Ritorno al futuro
Arturo Ghinelli - 26-03-2003
Di ritorno dal convegno"Scuola dell'infanzia ed elementare tra involuzione e cambiamento" ho riasunto i miei appunti secondo la categoria tempo






Essere bambini nella scuola dei bambini è una perdita di tempo?
L’intelligenza è una questione di fretta?
Chi saranno quelli che vorranno il posticipo? I disabili e gli stranieri?
Il bambino che è entrato in anticipo quanto potrà capire che è competente ma si è impegnato poco o invece che si è impegnato molto ma non è competente?
Chi entra in anticipo alla materna è obbligato ad anticipare anche l’ingresso alle elementari? Cosa penseranno di sé i bambini che rimangono alla materna rispetto a quelli che vanno alle elementari in anticipo?
I biologi tengono a farci sapere che le galline sono gli animali più precoci.
Le attività di routine della scuola dell’infanzia hanno un aspetto cognitivo, ma anche affettivo, non sono una perdita di tempo.
Il tempo lasciato dalla nuova legge per l’apprendimento della letto-scrittura è un anno solo: la prima elementare ovvero la prima classe della primaria.
I tempi di funzionamento di ciascun ordine di scuola sono almeno due. Ad esempio la scuola dell’infanzia potrà restare aperta per 1000 ore o per 1800.Sono due scuole molto diverse, ad entrambe andranno le stesse risorse?
Chi avrà bambini più piccoli, potrà averne meno in classe?

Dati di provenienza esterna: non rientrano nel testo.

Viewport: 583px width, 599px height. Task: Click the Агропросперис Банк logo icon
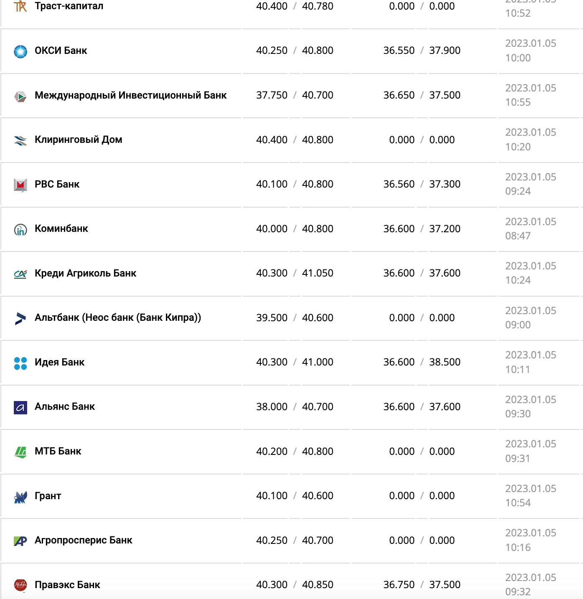(x=20, y=541)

Quali bambini della stessa classe andranno nei gruppi di recupero o di approfondimento? E per quanto tempo? Stare molto tempo della scuola con compagni dello stesso livello non va bene perché è discriminatorio, ma soprattutto non serve alla crescita di nessuno, perché è provato che apprendiamo per differenza. Quelli che andranno per 200 ore nei laboratori verranno scelti dalle famiglie e per fare che cosa? Informatica o giardinaggio e bricolage?
Negli anni ’70 ogni classe di scuola media,già unica, si divideva in due: i bravi facevano latino e gli altri applicazioni tecniche.
Ma questa legge è qualcosa di molto più inquietante di un ritorno al passato, ha una modernità, magari perversa, ma chiara perché punta sull’individualismo e sulla competitività, perciò parlerei di più di ritorno al futuro.